■ **Stored items**:
================================
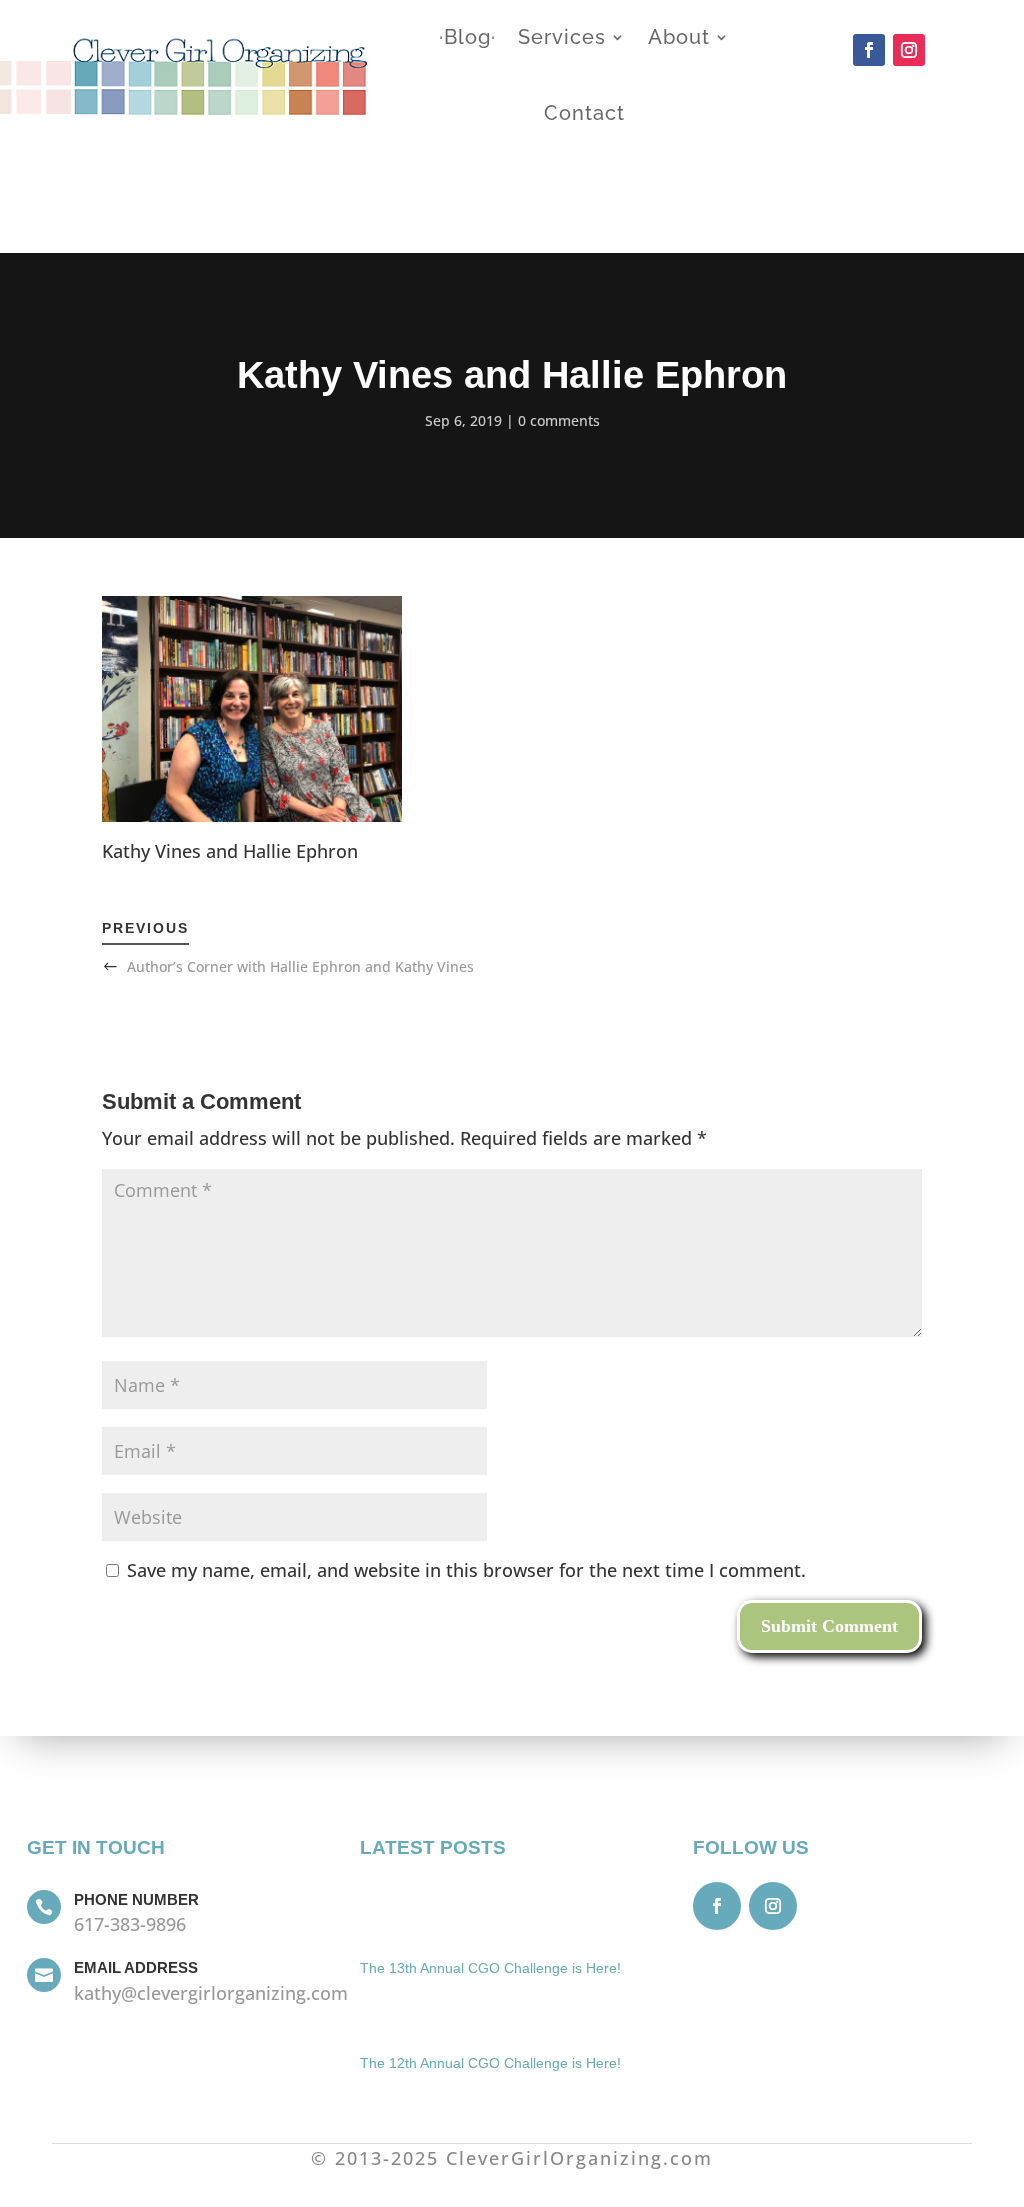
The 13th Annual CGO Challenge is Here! (490, 1968)
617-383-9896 (130, 1924)
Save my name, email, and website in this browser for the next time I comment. (466, 1570)
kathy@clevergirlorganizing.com (211, 1993)
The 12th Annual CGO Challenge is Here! (490, 2063)
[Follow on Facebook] (869, 50)
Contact (584, 113)
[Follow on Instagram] (909, 50)
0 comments (559, 420)
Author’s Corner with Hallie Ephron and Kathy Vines (300, 966)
================================
■ **Aim of the exercise**:
The line containing "Save my name, email, and" marks where to begin; the last line of the records marks where to stop. Copy both and all between, exactly.

■ **Written solution**:
Save my name, email, and website in this browser for the next time I comment. (466, 1570)
kathy@clevergirlorganizing.com (211, 1993)
The 12th Annual CGO Challenge is Here! (490, 2063)
[Follow on Facebook] (869, 50)
Contact (584, 113)
[Follow on Instagram] (909, 50)
0 comments (559, 420)
Author’s Corner with Hallie Ephron and Kathy Vines (300, 966)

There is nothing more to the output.